Ever since Blargg released his awesome code for syncing with the PPU, I've been thinking about whether it could be used for updating the scrolling registers reliably outside of hblank. So when I finally got my Powerpak transfer cable working, I decided to play around with his example demo to investigate what was possible. here is a very glitchy work-in-progress attempt at doing so.
It shows the title screen of Prince Of Persia for NES, with a smaller "logo window" which is scrolling separately, achieved by updating scrolling to the logo scroll at the left side of this window, then restoring scroll at the right side and finally restoring the coordinates again so they get loaded from t to vaddr in hblank. This is NTSC only for once, since (according to Blarggs doc) syncing on PAL seemed quite a bit more complicated to accomplish due to the variable cycle shift at reset.
It starts up in a stable state and allows you to do the following with the joypad:
Left/Right/Up/Down: Move window position by adjusting delay. Up/Down doesn't currently compensate for fractional cycles, so will gradually shift it left/right as well.
A + Left/Right: scroll logo within window
B + Left/Right: scroll rest of background
Hold START: update all movements in single-step increments instead of continuosly
Moving the window itself is VERY glitchy when you change it from the initial stable position. I am guessing this is due to the address being updated between writes to $2006 and $2005 registers, in which case it should be fixable by using an alternate table for these writes when you know such a conflict will occur.
The following interesting insights were new to me at least:
* Loopy's famous four-write pattern of $2006,$2005,$2005,$2006 for setting the scroll coordinates to arbitrary positions doesn't work so well outside of hblank since the 3 lowest bits of the horizontal scroll update much faster than the other ones. This is expected, since updating all values except these 3 bits just affects what PPU addresses will be used for fetching new data into the internal latches.
The result is a very big area where the scroll is in an intermediate state and would need to be hidden with an unreasonable number of sprites.
The problem is, that to update all bits of the vertical scroll you HAVE to use this four-write pattern AFAIK, and thus you have to update the fine scroll bits even though you'd rather defer it until alter. I worked around this by wasting some more register write cycles and updating $2005 with the old value in the four-write pattern, then delaying with a NOP and finally writing the updated value to try to sync this final fine scroll update with the delayed updates coming from the address writes. With this technique I seem to be able to minimize this undefined period to 1 8-pixel column on the left side and 2 8-pixel columns on the right side, which would be much more reasonable to hide with overlayed sprites.
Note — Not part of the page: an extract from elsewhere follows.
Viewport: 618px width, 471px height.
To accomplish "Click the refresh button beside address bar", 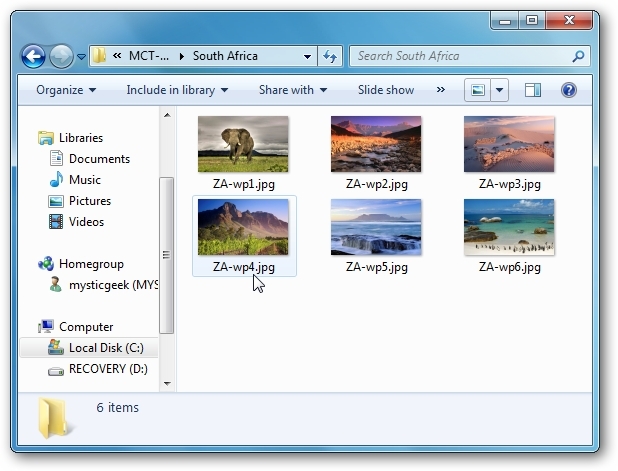I will click(330, 56).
* Writing the 3 horizontal fine scroll bits does NOT update them instantly. If it did, the graphics inside the scrolled window and the restored background at the right side of it would show the same jaggy sawtooth-pattern that can be observed when updating the bits of $2000/$2001 (emphasis, monochrome mode, BG visibility etc). So there must be some latching going on that isn't yet documented. This actually seems to be a good thing since it makes writing the fine scroll value a lot more predictable.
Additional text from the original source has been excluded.